取り組む問題.
1. ハンターの映画についての本文では、ハンターの母親はどんな人だと書かれていますか。
2. ハンターの映画についての本文を、最後の文のあとから書き進めてください。

*** 本文 ***

中盤で明らかになるのは、ハンターが、母親がレイプされたことによって生まれたということ。母親は熱心な宗教家で、たとえレイプであっても堕胎を許さなかった。自分は穢れた出自であり、疎まれていると感じるからこそ、自分に自信が持てない。 

 

最後にハンターは、自分の人生を自由に生きるため、レイプ犯と対峙し、そして身ごもった胎児を中絶する。

 

異食症という奇異な症状は映画の見どころではあるが、それ以上にハンターの自立と自由を描いた作品である。彼女自身も最初は妊娠を喜んでいたが、夫が彼女に対してなんら愛情を抱いていないと知って失望する。妊娠は福音ではなく、胎児は忌むべき”異物”なのだ。

 

 

結婚と妊娠と出産は、必ずしも幸せなことではない。自由が何よりも尊い今の世界では、 女性だって自由のために独身を選んだっていいのだ。それは尊重されるべきだと思う。

*** 元のデータ ***

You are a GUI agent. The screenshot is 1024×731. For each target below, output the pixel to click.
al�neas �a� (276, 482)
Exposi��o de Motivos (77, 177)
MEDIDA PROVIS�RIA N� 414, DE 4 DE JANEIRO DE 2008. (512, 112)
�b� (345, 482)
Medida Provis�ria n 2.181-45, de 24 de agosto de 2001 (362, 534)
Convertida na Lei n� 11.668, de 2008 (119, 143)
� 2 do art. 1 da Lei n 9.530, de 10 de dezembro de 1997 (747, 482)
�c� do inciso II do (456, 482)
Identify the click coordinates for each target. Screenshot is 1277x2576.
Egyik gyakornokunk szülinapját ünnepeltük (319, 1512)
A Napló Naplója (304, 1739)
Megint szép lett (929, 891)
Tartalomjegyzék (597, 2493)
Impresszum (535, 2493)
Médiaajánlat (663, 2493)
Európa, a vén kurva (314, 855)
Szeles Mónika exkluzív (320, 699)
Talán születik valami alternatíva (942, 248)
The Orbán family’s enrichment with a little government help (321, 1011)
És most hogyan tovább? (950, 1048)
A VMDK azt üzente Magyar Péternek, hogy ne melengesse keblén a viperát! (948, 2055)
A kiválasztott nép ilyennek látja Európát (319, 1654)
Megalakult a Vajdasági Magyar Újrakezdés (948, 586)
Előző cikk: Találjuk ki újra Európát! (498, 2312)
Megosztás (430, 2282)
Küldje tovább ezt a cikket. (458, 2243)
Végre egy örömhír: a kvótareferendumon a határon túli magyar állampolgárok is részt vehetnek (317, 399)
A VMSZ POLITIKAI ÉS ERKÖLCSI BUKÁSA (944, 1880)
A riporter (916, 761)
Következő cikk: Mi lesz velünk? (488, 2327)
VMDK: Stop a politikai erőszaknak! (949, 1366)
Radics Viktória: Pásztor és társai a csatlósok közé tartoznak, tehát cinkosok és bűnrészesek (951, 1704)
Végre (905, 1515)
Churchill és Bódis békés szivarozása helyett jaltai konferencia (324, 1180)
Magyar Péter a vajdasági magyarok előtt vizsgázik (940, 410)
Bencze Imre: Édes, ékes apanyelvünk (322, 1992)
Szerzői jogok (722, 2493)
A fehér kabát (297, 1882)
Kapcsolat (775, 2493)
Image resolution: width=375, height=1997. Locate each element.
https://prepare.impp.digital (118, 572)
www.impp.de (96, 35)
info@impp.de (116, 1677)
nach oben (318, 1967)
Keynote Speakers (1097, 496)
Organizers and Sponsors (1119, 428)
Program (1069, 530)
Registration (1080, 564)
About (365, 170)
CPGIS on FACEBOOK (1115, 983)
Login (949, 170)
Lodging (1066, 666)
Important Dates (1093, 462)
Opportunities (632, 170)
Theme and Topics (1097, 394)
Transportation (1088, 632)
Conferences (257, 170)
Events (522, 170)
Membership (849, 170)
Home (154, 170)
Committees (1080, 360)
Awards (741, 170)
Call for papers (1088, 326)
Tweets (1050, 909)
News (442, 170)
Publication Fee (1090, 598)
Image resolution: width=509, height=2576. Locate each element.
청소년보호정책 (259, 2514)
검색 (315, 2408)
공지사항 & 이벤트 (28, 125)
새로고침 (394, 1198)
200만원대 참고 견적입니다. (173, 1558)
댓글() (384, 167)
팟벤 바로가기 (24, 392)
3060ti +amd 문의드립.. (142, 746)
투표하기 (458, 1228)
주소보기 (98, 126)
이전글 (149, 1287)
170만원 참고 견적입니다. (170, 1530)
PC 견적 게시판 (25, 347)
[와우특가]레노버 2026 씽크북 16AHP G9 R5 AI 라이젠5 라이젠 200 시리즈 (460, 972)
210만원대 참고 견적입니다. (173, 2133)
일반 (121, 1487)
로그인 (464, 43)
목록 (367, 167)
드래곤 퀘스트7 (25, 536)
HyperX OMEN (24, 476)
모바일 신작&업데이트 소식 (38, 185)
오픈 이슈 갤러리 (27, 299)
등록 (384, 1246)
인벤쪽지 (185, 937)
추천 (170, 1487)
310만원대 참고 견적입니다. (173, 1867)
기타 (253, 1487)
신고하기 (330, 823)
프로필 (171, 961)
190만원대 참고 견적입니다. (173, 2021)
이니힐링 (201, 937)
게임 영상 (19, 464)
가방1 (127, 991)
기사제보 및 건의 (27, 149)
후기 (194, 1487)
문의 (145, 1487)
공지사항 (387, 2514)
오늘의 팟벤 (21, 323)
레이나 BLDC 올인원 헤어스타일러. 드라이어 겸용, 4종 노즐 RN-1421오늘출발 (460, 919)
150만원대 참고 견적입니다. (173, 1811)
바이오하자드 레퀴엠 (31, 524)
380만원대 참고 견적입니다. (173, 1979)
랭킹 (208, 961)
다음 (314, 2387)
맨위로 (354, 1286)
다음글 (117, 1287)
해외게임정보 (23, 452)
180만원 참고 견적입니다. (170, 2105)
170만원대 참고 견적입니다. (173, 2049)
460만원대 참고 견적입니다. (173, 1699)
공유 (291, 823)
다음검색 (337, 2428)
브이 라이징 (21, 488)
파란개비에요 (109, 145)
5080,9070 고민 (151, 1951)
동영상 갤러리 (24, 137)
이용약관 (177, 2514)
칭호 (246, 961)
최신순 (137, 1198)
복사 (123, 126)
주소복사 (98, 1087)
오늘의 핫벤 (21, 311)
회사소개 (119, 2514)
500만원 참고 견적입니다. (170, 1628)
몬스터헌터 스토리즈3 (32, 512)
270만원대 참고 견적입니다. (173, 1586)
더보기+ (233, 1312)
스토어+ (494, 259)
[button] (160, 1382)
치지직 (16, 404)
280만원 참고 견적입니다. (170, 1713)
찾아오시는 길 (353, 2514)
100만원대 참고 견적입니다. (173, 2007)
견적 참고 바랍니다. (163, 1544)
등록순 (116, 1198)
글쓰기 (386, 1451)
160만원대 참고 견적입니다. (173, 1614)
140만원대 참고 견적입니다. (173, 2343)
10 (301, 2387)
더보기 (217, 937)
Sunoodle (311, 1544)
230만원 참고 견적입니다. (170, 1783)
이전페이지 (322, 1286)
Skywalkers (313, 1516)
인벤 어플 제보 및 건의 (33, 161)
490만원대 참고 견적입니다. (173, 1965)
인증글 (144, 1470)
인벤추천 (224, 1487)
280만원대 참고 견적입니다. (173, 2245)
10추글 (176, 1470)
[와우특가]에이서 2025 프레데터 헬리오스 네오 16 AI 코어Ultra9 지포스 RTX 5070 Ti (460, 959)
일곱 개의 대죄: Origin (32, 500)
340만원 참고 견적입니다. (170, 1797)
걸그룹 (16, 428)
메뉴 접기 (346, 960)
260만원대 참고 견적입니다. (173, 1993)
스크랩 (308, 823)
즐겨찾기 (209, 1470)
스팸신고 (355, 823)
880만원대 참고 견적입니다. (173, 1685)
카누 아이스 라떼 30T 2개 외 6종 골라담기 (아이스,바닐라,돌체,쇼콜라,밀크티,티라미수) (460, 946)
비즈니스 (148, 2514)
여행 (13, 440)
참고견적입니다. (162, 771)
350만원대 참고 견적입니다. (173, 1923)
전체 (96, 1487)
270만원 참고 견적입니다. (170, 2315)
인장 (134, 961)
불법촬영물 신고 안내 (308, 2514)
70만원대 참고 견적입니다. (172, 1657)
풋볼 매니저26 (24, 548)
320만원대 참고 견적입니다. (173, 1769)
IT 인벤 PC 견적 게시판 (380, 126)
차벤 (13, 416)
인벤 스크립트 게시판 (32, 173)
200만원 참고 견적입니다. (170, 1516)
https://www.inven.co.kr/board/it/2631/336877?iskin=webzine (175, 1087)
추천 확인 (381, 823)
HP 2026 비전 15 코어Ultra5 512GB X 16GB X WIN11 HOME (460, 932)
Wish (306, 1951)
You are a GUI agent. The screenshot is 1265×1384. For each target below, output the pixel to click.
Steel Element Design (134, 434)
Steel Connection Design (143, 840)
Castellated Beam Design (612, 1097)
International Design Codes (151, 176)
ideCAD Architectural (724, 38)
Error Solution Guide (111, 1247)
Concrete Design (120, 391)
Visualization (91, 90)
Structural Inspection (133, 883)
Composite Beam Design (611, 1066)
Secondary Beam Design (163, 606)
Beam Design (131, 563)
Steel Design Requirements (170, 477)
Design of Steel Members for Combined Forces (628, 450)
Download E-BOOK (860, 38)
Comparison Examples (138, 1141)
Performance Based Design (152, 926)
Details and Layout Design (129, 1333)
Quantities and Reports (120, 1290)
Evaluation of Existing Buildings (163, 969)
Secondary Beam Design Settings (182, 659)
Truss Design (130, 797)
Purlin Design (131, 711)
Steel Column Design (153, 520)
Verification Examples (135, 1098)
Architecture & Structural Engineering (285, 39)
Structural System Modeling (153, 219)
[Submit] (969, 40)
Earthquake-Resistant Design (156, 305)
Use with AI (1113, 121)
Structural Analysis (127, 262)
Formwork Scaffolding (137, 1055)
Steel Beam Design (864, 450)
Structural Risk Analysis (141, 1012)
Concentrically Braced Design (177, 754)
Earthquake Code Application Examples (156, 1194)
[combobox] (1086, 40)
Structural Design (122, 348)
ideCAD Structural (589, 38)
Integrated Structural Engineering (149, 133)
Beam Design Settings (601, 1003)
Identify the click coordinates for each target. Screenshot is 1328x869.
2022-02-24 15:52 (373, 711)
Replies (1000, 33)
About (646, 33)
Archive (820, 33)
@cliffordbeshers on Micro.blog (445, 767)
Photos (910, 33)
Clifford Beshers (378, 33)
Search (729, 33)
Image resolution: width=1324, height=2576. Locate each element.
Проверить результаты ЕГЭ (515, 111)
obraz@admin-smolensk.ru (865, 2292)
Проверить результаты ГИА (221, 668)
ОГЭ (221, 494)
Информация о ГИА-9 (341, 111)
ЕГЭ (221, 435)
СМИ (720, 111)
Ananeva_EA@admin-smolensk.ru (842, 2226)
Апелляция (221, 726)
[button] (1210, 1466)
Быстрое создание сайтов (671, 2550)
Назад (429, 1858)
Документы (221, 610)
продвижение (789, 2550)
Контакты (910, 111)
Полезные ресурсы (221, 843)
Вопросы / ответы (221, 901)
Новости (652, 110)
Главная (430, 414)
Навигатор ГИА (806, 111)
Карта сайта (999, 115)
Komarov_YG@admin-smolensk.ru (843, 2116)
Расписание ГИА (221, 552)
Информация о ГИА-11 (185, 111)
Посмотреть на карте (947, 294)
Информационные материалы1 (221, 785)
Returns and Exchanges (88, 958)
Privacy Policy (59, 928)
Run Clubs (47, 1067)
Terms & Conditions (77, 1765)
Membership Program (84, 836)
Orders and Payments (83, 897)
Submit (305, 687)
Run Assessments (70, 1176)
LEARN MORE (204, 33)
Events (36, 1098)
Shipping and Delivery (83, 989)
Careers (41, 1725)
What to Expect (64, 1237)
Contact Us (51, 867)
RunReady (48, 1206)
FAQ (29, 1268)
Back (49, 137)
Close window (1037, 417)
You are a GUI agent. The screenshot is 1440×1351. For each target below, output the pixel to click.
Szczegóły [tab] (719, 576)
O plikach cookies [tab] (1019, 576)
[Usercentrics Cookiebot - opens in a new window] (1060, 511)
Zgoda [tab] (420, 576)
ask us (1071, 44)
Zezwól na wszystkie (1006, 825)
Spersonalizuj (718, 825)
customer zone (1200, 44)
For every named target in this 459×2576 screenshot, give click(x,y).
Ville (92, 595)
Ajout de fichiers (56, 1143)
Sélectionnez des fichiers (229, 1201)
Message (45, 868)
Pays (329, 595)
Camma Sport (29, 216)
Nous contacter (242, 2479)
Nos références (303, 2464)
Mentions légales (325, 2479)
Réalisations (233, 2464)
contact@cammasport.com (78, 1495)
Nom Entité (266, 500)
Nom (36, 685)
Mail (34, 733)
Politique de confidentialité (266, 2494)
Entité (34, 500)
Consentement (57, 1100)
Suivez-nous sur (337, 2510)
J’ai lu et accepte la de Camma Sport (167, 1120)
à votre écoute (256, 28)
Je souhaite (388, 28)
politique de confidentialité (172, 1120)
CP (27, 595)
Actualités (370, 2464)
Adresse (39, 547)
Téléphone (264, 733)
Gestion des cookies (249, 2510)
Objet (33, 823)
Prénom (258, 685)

***

解いた問題.
1. 熱心な宗教家で、レイプによる妊娠でも堕胎を許さなかった人です。

2.
中絶は決して倫理的には”良い”とは言えない。殺人に等しい行為だからだ。でも、女性が自身の幸福のために、自由のために、幸せのために、命を犠牲にすることを選択できる社会でありたいとも思う。

 

『17歳の瞳に映る世界』はセリフが極端に少なく、そして静かだ。でも彼女たちの辛さや痛み、怒りが十分に映像から伝わってくる。そして彼女たちは美しい。どこを切り取っても絵になる美しさ。そういう意味では、不謹慎な感想だけれど”目の保養になる美少女映画”でもある。ぜひ観ていただきたいと思います。

 

最後に、やっぱり望まない妊娠はするに越したことはないです。正しい性知識を身に着けるために、性をもっとオープンにカジュアルに語ってくれる大人が必要です。そして、いつでも相談できる大人がいることを社会が認知するべきです。日本では性教育YouTuberのシオリーヌさんが活躍していますので、彼女のチャンネルを通じて、男性も女性も、望まない妊娠のための第一歩を踏み出すのがよろしいかと。